*** LISTED ENTRIES Section Begins ***

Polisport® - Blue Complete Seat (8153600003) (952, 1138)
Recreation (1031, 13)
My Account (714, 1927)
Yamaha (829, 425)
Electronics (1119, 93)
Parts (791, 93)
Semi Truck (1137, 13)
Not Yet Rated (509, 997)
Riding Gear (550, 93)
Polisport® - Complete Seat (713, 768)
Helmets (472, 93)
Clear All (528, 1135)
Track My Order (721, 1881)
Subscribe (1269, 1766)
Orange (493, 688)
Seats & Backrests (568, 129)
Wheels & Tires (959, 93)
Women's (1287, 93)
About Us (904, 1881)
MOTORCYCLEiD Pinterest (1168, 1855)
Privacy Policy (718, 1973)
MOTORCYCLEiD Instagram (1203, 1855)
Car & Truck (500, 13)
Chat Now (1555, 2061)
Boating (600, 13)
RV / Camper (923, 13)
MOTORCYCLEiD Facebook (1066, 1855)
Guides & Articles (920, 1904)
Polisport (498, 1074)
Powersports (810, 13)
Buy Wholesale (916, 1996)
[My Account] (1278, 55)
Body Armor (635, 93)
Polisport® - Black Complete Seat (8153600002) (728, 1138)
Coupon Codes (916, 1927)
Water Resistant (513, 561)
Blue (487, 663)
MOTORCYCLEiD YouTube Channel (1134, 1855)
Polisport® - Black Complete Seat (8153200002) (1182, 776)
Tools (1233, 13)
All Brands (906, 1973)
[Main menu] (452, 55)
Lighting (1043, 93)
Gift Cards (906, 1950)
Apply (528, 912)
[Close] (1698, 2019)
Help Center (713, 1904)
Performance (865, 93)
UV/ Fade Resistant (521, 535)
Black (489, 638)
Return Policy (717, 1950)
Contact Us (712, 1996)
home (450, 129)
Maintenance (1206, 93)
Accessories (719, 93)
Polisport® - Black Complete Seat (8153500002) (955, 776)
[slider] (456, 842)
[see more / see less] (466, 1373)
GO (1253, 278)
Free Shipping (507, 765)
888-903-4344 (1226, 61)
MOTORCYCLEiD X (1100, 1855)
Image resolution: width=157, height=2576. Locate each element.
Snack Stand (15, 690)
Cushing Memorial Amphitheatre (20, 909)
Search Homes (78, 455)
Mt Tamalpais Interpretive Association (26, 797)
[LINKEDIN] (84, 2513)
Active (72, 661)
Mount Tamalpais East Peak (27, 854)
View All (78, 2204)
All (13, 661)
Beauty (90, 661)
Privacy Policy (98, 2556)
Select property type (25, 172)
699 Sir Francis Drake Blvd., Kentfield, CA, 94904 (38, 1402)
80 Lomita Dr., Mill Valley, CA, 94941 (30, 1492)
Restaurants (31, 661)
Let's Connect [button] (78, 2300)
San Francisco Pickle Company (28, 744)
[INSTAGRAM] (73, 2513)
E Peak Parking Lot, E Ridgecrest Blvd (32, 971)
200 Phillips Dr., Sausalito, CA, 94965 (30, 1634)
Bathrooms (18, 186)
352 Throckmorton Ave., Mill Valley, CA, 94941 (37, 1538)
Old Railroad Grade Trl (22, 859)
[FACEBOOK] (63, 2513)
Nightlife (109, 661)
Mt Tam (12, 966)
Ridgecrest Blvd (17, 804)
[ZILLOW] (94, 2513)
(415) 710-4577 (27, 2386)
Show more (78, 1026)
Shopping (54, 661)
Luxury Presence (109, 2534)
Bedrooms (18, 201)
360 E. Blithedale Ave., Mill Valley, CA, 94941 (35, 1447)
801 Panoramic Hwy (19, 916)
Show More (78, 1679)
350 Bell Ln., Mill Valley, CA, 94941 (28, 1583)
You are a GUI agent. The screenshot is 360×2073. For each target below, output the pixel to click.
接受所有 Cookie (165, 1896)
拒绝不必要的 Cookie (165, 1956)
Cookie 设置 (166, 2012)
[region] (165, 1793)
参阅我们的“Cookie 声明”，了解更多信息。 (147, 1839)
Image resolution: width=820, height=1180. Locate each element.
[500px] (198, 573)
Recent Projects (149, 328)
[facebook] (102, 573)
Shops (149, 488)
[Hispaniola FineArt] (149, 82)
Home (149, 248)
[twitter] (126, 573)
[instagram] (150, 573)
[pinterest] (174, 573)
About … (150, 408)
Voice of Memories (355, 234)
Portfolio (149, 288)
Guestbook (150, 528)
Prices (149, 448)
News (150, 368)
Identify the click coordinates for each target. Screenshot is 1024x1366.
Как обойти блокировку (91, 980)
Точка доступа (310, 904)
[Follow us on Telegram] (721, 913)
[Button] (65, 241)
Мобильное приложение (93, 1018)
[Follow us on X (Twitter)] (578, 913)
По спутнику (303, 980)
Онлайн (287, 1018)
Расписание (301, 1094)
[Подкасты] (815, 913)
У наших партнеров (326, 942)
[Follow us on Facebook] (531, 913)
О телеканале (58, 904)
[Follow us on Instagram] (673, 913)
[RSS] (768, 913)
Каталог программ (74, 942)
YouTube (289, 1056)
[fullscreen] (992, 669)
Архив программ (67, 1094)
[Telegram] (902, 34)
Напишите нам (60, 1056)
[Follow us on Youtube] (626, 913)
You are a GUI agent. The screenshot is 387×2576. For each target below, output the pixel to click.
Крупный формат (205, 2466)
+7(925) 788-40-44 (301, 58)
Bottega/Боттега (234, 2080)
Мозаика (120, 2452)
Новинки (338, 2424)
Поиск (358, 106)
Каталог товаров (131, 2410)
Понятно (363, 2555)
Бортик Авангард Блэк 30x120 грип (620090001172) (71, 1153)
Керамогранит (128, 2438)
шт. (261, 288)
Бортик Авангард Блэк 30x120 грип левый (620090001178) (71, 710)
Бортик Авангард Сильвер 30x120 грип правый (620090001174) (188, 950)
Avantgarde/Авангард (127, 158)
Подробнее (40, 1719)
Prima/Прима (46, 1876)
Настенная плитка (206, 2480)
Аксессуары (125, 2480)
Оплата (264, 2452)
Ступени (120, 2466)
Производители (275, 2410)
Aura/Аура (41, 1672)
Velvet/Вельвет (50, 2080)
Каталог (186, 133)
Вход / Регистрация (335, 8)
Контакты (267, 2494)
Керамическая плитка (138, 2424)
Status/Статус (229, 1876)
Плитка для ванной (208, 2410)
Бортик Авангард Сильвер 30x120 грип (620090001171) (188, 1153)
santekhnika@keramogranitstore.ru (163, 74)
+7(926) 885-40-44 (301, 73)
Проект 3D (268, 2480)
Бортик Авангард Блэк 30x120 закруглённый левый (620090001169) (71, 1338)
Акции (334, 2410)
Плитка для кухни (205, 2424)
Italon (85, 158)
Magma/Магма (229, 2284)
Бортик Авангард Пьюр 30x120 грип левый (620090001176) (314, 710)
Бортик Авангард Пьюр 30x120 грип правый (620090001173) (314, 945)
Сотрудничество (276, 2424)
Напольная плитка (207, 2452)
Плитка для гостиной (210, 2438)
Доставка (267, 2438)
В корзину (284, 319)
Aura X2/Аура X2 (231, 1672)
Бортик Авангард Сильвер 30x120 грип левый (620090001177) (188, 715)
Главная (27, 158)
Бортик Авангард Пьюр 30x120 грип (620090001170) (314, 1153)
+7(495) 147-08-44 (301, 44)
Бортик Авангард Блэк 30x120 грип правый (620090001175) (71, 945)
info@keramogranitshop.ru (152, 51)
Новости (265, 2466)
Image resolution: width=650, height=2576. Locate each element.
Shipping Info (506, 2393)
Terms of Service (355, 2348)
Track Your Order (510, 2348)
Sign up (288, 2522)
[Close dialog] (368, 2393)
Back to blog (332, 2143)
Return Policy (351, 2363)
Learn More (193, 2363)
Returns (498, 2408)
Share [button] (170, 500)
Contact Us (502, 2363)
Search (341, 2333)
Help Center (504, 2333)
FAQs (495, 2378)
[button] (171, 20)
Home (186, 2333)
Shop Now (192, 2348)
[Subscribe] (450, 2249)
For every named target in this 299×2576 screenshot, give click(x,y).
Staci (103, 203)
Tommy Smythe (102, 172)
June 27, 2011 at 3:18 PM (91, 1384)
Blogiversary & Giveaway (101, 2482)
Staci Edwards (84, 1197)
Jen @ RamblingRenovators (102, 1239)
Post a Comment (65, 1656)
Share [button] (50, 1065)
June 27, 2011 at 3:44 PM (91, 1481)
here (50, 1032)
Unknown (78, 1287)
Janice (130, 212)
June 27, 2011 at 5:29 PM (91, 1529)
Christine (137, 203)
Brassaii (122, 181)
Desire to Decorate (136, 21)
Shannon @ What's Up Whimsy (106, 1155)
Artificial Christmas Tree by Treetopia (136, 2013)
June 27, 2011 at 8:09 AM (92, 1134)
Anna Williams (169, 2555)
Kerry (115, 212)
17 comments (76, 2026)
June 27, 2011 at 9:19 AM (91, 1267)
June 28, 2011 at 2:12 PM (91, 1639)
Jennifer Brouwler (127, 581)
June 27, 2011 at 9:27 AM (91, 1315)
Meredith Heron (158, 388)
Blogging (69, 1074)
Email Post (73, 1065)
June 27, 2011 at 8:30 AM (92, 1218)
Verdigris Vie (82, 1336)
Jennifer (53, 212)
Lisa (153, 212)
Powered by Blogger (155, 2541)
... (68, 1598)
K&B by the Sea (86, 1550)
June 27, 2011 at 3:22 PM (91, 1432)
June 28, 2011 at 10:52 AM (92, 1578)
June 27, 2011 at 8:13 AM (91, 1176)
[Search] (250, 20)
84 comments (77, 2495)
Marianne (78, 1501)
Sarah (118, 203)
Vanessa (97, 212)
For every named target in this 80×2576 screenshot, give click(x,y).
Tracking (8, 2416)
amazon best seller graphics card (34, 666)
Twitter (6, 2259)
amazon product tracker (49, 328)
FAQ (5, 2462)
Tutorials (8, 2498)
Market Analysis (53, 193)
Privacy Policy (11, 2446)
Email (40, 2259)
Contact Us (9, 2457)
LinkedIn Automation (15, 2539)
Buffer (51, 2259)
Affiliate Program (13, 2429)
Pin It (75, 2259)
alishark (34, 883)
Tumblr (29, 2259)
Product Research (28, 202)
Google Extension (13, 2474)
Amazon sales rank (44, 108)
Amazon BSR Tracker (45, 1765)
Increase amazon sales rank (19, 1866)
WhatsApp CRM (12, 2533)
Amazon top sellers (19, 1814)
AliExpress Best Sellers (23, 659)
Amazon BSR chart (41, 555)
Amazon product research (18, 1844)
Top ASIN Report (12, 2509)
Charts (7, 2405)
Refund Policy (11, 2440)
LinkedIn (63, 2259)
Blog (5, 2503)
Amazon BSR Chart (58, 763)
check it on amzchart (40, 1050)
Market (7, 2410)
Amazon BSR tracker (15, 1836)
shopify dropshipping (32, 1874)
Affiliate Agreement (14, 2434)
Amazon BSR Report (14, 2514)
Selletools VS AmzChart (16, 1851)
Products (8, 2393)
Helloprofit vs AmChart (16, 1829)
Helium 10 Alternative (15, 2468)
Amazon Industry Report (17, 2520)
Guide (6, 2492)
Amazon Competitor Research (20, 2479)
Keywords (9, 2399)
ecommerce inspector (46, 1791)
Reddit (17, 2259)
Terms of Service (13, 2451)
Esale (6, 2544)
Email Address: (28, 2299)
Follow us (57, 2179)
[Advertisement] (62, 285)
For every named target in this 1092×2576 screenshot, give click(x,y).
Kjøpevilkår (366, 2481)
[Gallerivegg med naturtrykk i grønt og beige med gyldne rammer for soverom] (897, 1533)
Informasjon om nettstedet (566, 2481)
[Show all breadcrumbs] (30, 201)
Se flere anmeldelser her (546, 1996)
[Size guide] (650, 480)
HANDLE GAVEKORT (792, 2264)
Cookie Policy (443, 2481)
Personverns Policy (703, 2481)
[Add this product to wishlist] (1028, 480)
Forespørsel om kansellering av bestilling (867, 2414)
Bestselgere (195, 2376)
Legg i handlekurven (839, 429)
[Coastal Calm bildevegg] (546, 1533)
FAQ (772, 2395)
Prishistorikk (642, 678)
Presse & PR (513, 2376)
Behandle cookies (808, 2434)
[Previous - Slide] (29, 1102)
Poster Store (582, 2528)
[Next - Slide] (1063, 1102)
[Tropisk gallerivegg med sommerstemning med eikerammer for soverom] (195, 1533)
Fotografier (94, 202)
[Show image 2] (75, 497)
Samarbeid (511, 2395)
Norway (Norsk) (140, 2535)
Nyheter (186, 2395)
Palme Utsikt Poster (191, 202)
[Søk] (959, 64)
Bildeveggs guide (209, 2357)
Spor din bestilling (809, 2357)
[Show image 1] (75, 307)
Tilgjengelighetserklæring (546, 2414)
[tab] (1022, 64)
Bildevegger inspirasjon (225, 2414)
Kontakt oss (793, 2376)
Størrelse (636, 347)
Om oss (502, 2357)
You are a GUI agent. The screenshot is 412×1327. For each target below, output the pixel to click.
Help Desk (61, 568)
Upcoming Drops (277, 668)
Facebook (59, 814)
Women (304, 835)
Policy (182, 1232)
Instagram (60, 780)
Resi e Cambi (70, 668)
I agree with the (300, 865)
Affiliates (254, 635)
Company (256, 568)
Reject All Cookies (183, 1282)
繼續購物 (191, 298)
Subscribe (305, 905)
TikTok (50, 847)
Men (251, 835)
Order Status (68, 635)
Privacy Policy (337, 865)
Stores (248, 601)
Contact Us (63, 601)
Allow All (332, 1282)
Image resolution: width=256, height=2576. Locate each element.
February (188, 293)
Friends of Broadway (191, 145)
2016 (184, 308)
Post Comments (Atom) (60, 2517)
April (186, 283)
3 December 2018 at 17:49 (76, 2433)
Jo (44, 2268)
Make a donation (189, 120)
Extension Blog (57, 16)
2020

*** LISTED ENTRIES Section Ends ***

EXERCISE INSTRUCTIONS:
The required output is every line above from the one with "Поиск (358, 106)" down to the one with "santekhnika@keramogranitstore.ru (163, 74)", restated word for word, ends included.

SOLUTION FOR THIS PROBLEM:
Поиск (358, 106)
Каталог товаров (131, 2410)
Понятно (363, 2555)
Бортик Авангард Блэк 30x120 грип (620090001172) (71, 1153)
Керамогранит (128, 2438)
шт. (261, 288)
Бортик Авангард Блэк 30x120 грип левый (620090001178) (71, 710)
Бортик Авангард Сильвер 30x120 грип правый (620090001174) (188, 950)
Avantgarde/Авангард (127, 158)
Подробнее (40, 1719)
Prima/Прима (46, 1876)
Настенная плитка (206, 2480)
Аксессуары (125, 2480)
Оплата (264, 2452)
Ступени (120, 2466)
Производители (275, 2410)
Aura/Аура (41, 1672)
Velvet/Вельвет (50, 2080)
Каталог (186, 133)
Вход / Регистрация (335, 8)
Контакты (267, 2494)
Керамическая плитка (138, 2424)
Status/Статус (229, 1876)
Плитка для ванной (208, 2410)
Бортик Авангард Сильвер 30x120 грип (620090001171) (188, 1153)
santekhnika@keramogranitstore.ru (163, 74)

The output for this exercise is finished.